La replica dei soci di badia Lost & Found non si fatta attendere.

“ Abbiamo appreso dai Social- si legge nella nota –  l’intenzione della giunta municipale di revocare la loro stessa precedente delibera del 7 ottobre scorso con la quale affidavano per due anni alcune aree di #palazzobeneventano alla nostra  cooperativa e all’associazione “megakles ballet” tramite una convenzione di concessione in uso. E’ opportuno ricordare come anche in quella occasione la nostra cooperativa, avendo appreso dai social la notizia della delibera, con spirito di responsabilità e di collaborazione istituzionale, si sia riservata di sottoporre all’ufficio legale e contratti di “legacoop Sicilia” lo schema di convenzione approvato dalla Gunta anche se, in verità, tale schema non è mai stato ufficialmente recapitato alla nostra cooperativa.
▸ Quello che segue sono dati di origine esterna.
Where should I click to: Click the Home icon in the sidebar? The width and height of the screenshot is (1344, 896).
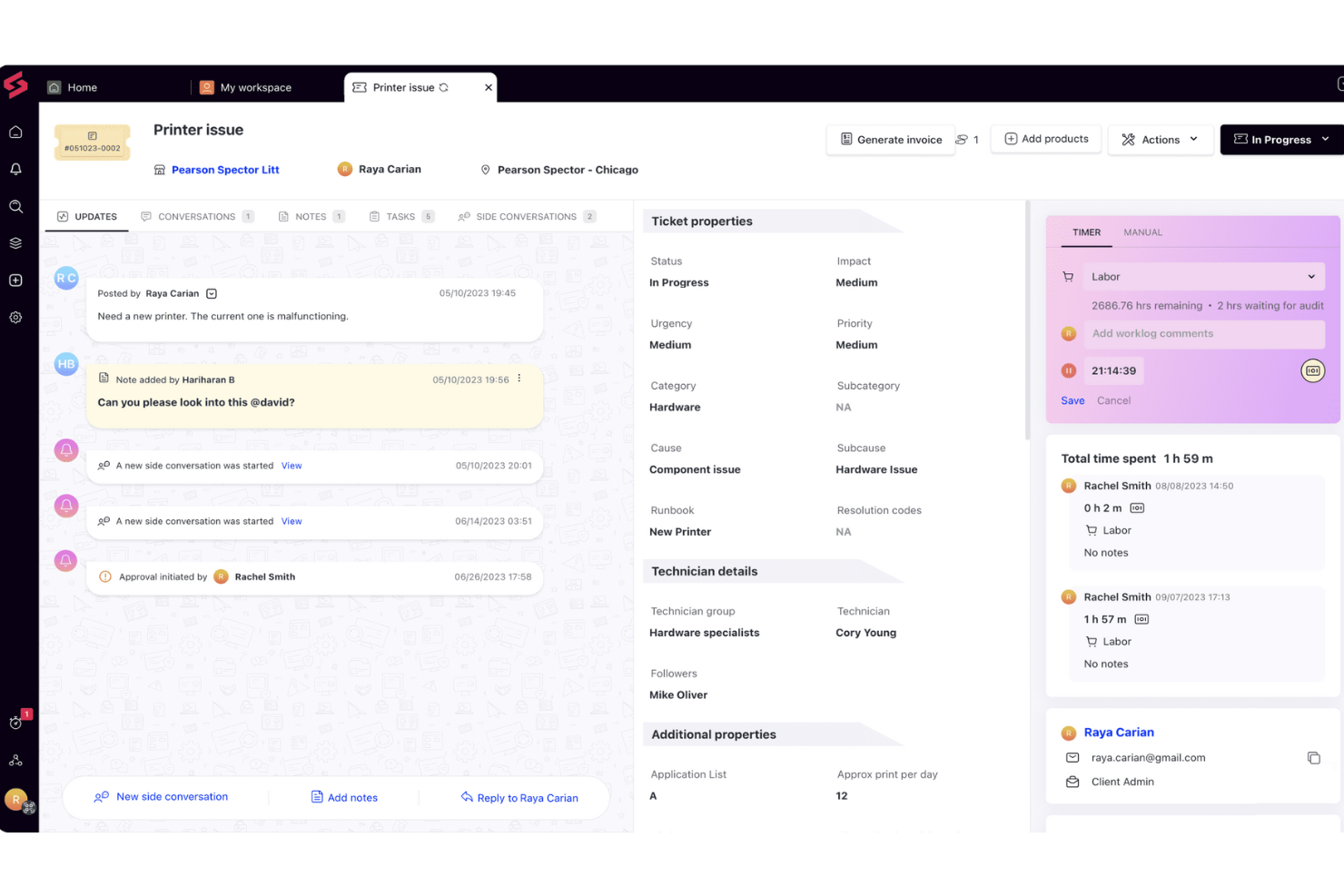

 Adesso la giunta municipale revoca quella sua stessa delibera. Vorremmo, a tal proposito, sottolineare come ci lasci basiti leggere che la Giunta Municipale abbia deciso che la nostra sia una “cooperativa sociale” e in quanto tale saremmo “di diritto” una “impresa sociale” e pertanto non ammissibile a quella procedura. Vogliamo sottolineare che  la nostra non è una cooperativa sociale e, quindi non è una “impresa sociale”. La nostra, infatti, è una società cooperativa di “produzione e lavoro” che è uno status del tutto diverso dalle cooperative sociali che sono ben definite e regolamentate dalla legge. Sarebbe bastato effettuare una visura alla camera di Commercio o chiedercelo direttamente e avremmo illustrato come stanno realmente le cose. Se il motivo reale della revoca della delibera di affidamento era la nostra presunta inammissibilità in quanto “impresa sociale”, tale impedimento è del tutto inesistente. Adesso non comprendiamo come proseguirà l’iter per salvaguardare il palazzo Beneventano e ciò ci preoccupa enormemente. Abbiamo, pertanto, provveduto a sottoporre all’ufficio legale di “legacoop Sicilia” anche questo ulteriore atto amministrativo della giunta municipale. Ironia della sorte, lo stesso articolo citato dal comune di Lentini (art. 71 della legge 117 del 2017) indica nel successivo comma 3 quale sia lo strumento di legge da applicare nei casi in cui il bene richieda consistenti interventi di restauro per la sua migliore fruizione al pubblico:

– l’art. 151 della legge 50 del 2016 e, cioè, proprio quel #partenariatospecialepubblicoprivato proposto dalla nostra cooperativa il 16 giugno del 2020, e revocato dall’attuale giunta municipale con propria delibera del 12 agosto 2022-

 Detto questo, resta immutata la volontà della nostra cooperativa di dialogare e collaborare con l’amministrazione comunale al fine di trovare una soluzione concordata per il bene del palazzo Beneventano. Si tratta dello stesso bene comunale – ricordiamo – che la nostra cooperativa (e prima ancora il suo originario team informale) negli ultimi sei anni ha tutelato dal degrado e ha valorizzato perfino in ambito nazionale, sviluppando per esso una progettualità economicamente sostenibile, fiduciaria e aperta alla città”.